Senior center could move to Memorial School when town offices relocate there in 2027

By Carol Britton Meyer

The current Hull Town Hall relocation project includes space that has been set aside for a possible new senior center, although nothing has been finalized. Projected occupancy is early 2027.

From the $3.2 million – including a contingency – appropriated for the overall project, $1.5 million remains to pay the construction costs associated with town hall moving to the former Memorial Middle School, according to Owner’s Project Manager Brian LaRoche of project management firm PCA360 in an update to the select board Wednesday night. Cost estimates are expected in about three weeks, followed by construction drawings and bid estimates.

Click here for the full presentation from Wednesday’s select board meeting

“The building is obviously a [former] school, and we want to make it look municipal,” he said, noting that “the preliminary numbers are likely to change once we get the estimates back.”

Other costs relate to administration, architecture and engineering, and boiler work at the current town hall because the Hull Police Department will remain in the lower portion of the building for the time being, among others.

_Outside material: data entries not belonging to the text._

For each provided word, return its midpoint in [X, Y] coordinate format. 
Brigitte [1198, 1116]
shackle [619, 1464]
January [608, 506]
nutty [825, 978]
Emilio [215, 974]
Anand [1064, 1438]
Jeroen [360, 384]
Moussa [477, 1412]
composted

The plan includes numerous meeting rooms of different sizes scattered around the building, a much larger select board room, a town manager’s suite near the front entrance, a landscaped handicapped-accessible ramp, and the potential senior center.

“We’re talking about a senior center that’s a possibility,” Chair Irwin Nesoff said. “No decisions or plans have been made.”

Ample space in building for additional services’

Town Manager Jennifer Constable said that following the needs assessment, “we found there is ample space in the building for additional municipal services,” noting that “we have arranged space to complement a senior center if it moves there.”

The relocation team “is not trying to just lay out the departments by room, but to make sure we’re right-sizing each of them,” LaRoche said.
There are a number of potential air conditioning options and a possible grant available and a potential $200,000 grant that would pay for the ramp. There is very limited air conditioning in the building now.

There’s also consideration of including a pre-fabricated records vault because the normal type would cost roughly between $350,000 to $400,000 – a large percentage of the $1.5 million construction budget.

The process so far has included a needs assessment involving conversations with town hall department staff and the hiring of an architect, Jeremy Tobin, from bh+a, who explained the proposed floor plan – including department layouts – and storage/flex space that will eventually be used for other purposes once the town’s files are digitized.

“The former storage spaces would become expansion spaces, designed for the town’s future 50-year growth,” LaRoche said.